Il détourna son attention pour partir dans l'autre sens, tirant Louis derrière lui. « Je n'avais vraiment pas besoin de ça maintenant. » Souffla-t-il, pour lui-même, ou pour Louis qu'importe. Il massa une de ses tempes. Cette journée venait juste de commencer et il en avait déjà assez. Ils ne se dirent pas un mot sur le court chemin qui les mena au bureau de Louis, de toute façon il n'était pas sûr de savoir quoi lui dire, après ce qu'ils avaient partagé il avait l'impression que ce serait bien trop stupide de juste parler de la pluie et du beau temps. Alors il se contenta de tenir la porte du bureau ouverte pour le laisser entrer en premier, puis il ferma derrière lui pour leur donner un peu d'intimité, même s'il n'était pas sûr que ce soit ce qu'il voulait. « Le code de ta session pro est sur le petit papier posé à côté de ton clavier, tu as l'interdiction de changer de code. » Expliqua-t-il rapidement sans lever ses yeux vers lui, posant simplement son sac sur le sol. Il voulait se poser et s'asseoir, chaque seconde qu'il passait près de lui rendait son oxygène plus lourd et difficile à respirer. Il voulait partir, se planquer, le fuir. Ce n'était pas juste qu'il arrive à avoir tant de pouvoir sur lui, juste en étant là, et que lui ne ressente pas la moindre difficulté à être à ses côtés. C'était déloyal. « Le code change toutes les trois semaines, le nouveau te sera remis à chaque fois. Il y a une compagnie sous-traitante d'informatique ici, ils ont quelqu'un sur place avec nous tous les jours alors si tu as un problème, son bureau n'est pas loin de celui de la boss, tu le trouveras vite. » Il croisa ses bras en se coinçant contre la porte, toujours sans lever les yeux. Il ne savait pas s'il avait honte d'être presque à deux doigts d'imploser et de baiser Louis juste là sur ce bureau, mais il savait qu'il n'avait pas du tout envie de le regarder en tout cas. « La patronne a dû te faire un topo sur comment on fonctionne ici donc je ne vais rien ajouter d'autre, l'imprimante se trouve dans le petit espace salon/cuisine de l'entrée. » Il marqua une pause et enfonça sa langue dans sa joue. Il ne lèverait pas les yeux, il allait partir, maintenant, et il allait s'asseoir à son ordinateur et enfin respirer comme il le fallait. « Bien, j'y v- »

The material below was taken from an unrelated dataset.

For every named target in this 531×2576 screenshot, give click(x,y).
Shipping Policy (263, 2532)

« Tu ne vas vraiment pas me regarder ? » Il se figea dans son mouvement, son corps restant immobile, sa main pendue dans le vide alors qu'elle prétendait vouloir saisir son sac posé par terre. Il serra son poing. Non. Il ne pouvait pas le regarder. « Je ne savais pas que tu bossais ici. » Dit Louis. Il avait l'air tellement décontracté. C'était inacceptable. Comment ce pouvait-être si facile pour lui ? « En fait, je ne savais même pas que tu avais fait des études pour finir dans une entreprise comme celle-ci. » Il l'entendit s'asseoir sur le fauteuil à roulettes et il finit son mouvement pour attraper son sac. Il serra ses lèvres et attrapa la poignée pour aussi vite appuyer dessus et tirer la porte.

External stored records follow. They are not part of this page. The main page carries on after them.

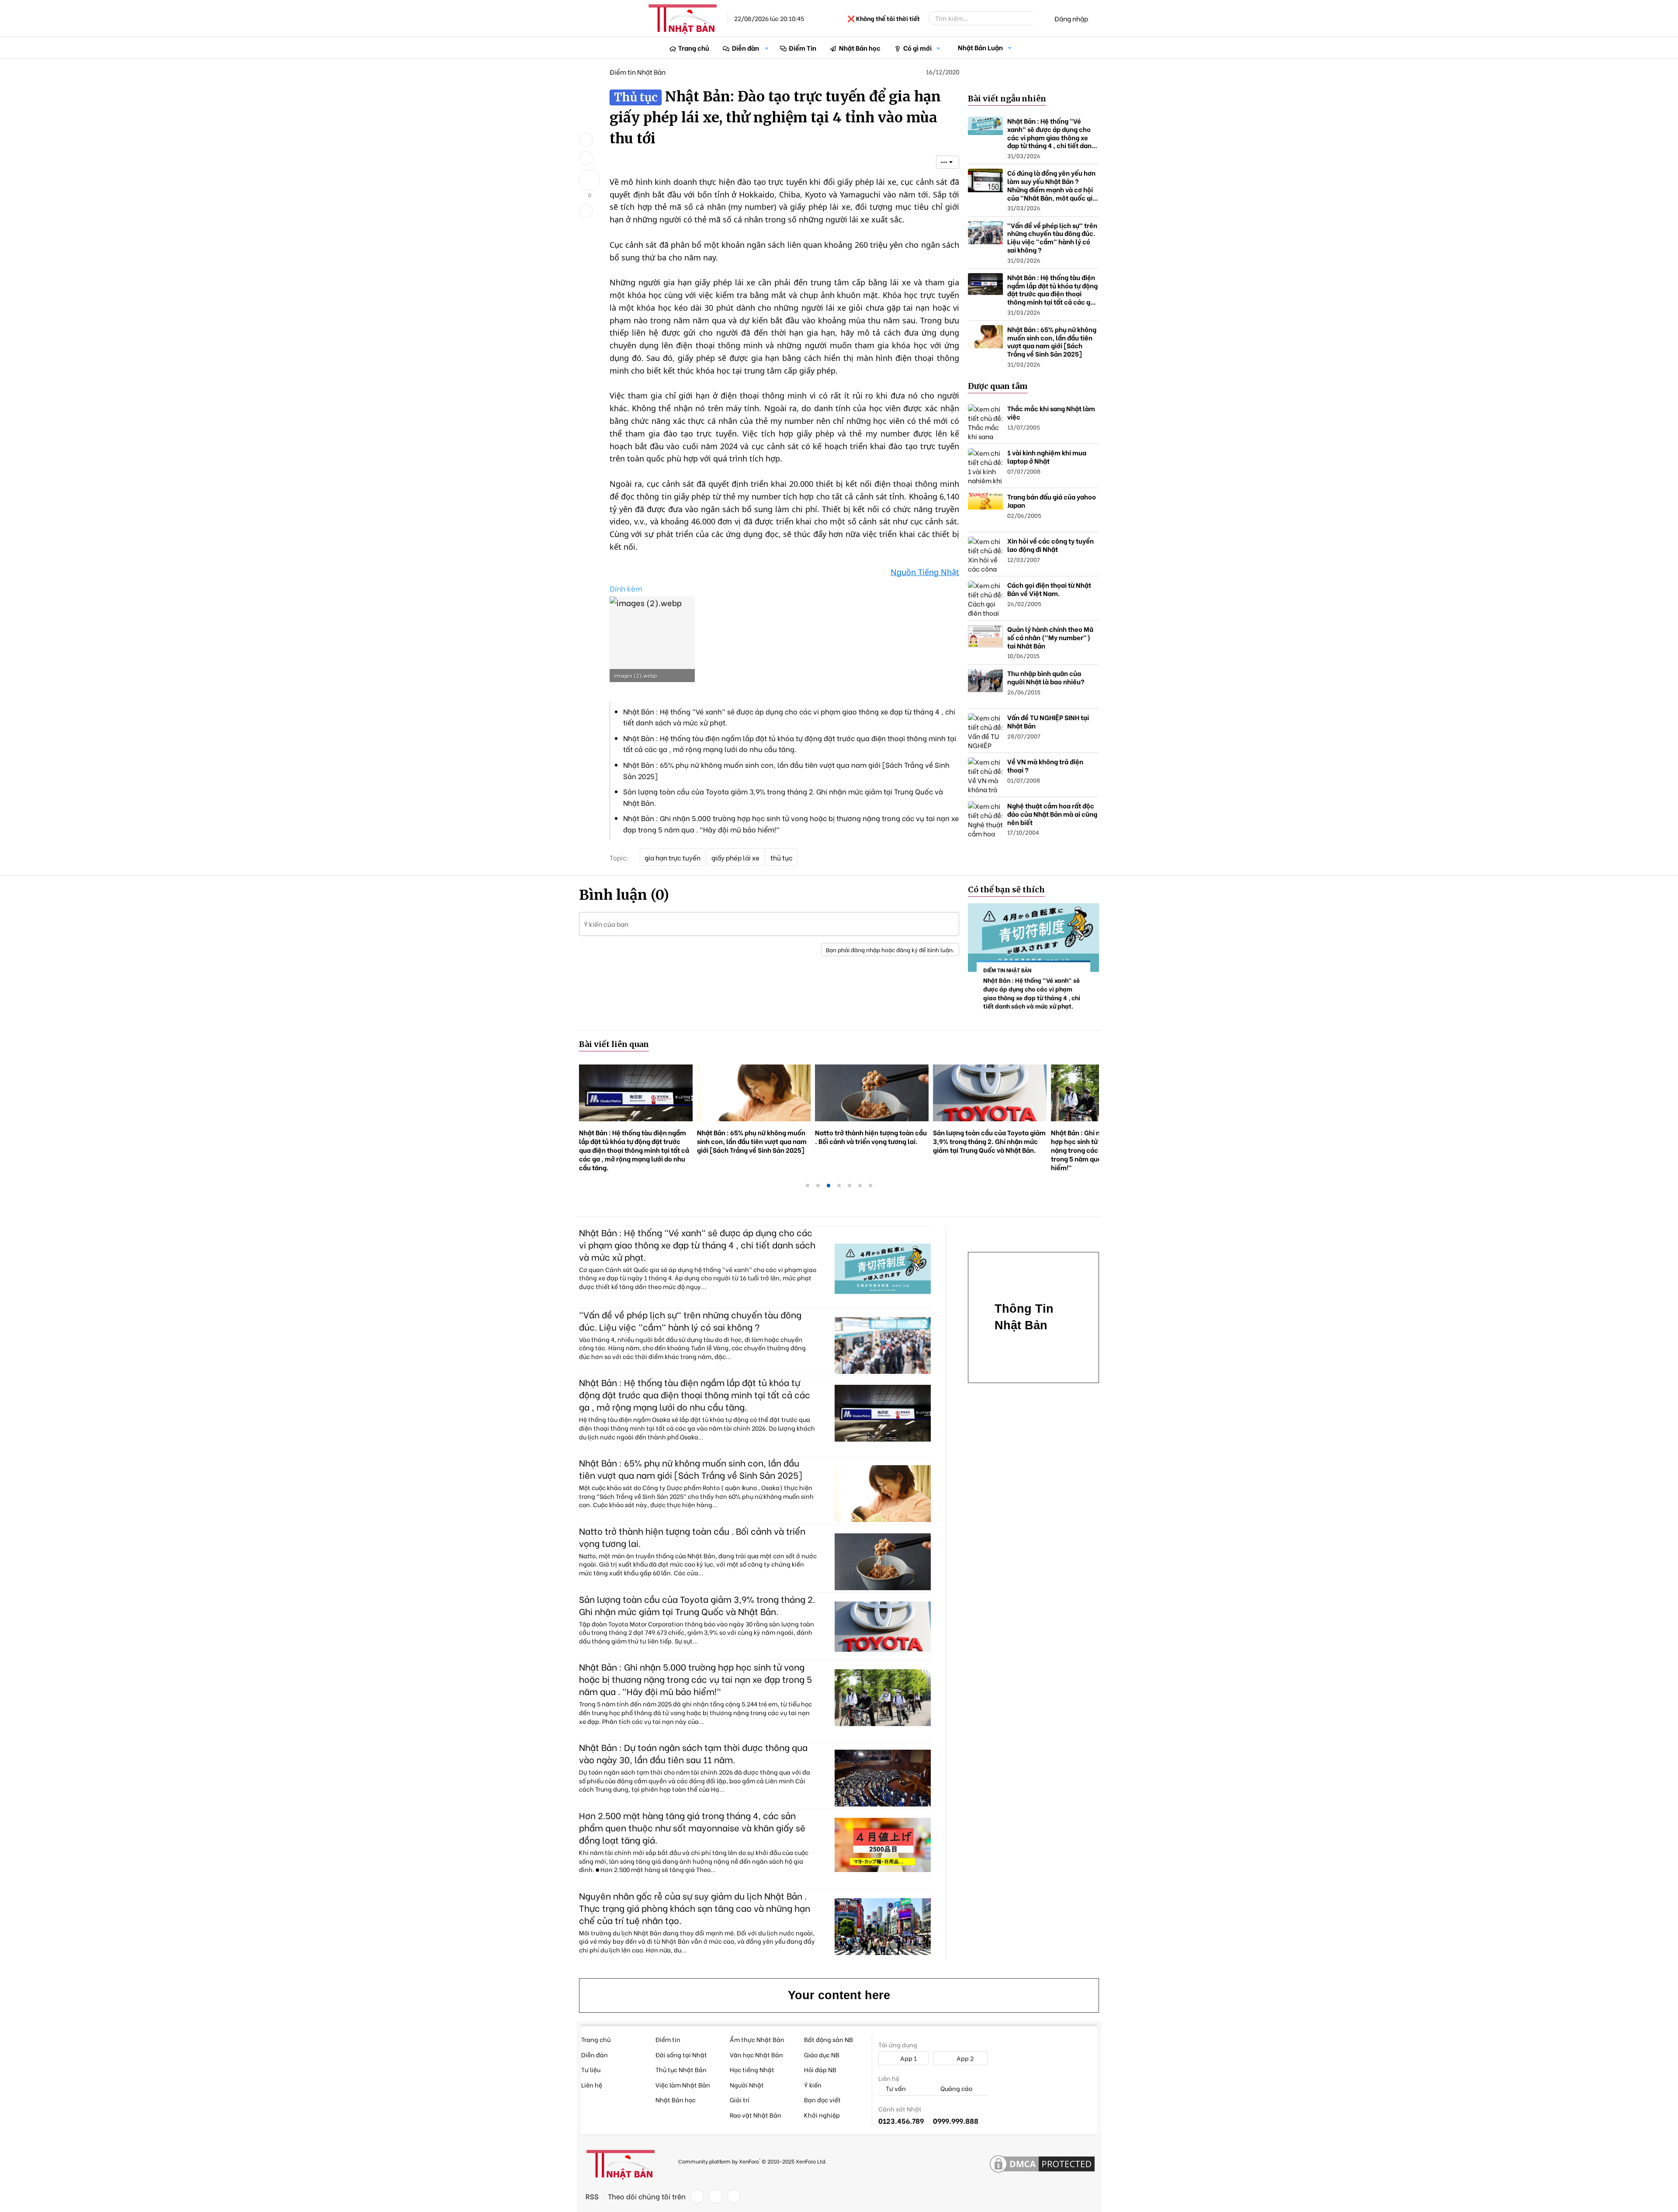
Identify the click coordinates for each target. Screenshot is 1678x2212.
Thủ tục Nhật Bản (681, 2069)
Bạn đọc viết (822, 2099)
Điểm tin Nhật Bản (638, 71)
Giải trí (739, 2099)
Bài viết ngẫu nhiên (1007, 99)
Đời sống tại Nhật (681, 2054)
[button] (767, 48)
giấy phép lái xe (735, 857)
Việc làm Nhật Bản (682, 2084)
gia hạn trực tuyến (672, 857)
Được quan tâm (998, 386)
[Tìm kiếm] (1039, 18)
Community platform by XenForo (752, 2161)
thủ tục (781, 857)
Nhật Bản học (860, 47)
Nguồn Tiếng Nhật (925, 572)
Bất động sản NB (828, 2039)
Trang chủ (693, 47)
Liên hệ (591, 2084)
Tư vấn (895, 2088)
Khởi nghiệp (822, 2114)
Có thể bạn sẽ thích (1006, 889)
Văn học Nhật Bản (756, 2054)
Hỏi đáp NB (820, 2069)
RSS (592, 2196)
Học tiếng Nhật (752, 2069)
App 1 (908, 2058)
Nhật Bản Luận (980, 47)
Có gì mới (917, 47)
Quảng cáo (955, 2088)
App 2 (964, 2058)
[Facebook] (697, 2196)
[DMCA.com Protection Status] (1042, 2164)
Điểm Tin (802, 47)
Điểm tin (667, 2039)
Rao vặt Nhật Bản (755, 2114)
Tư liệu (590, 2069)
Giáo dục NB (821, 2054)
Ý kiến (813, 2084)
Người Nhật (747, 2084)
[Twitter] (715, 2196)
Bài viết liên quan (614, 1044)
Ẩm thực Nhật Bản (757, 2039)
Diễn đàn (745, 47)
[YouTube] (734, 2196)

« Bonne journée. » Il ferma derrière lui et passa une main dans ses cheveux en restant une seconde là, sur le cul, complètement retourné. Comment le simple fait d'être dans la même pièce que lui pouvait à ce point titiller sa libido ? Comment le simple fait de l'avoir là, debout devant lui, beau, pouvait aussi facilement le déconcerter et lui donner envie de le coucher à plat ventre sur une table. « J'ai besoin d'air. » Souffla-t-il pour lui-même en partant vers son propre bureau. Pour s'y enfermer et ne plus en sortir de la journée. Jamais.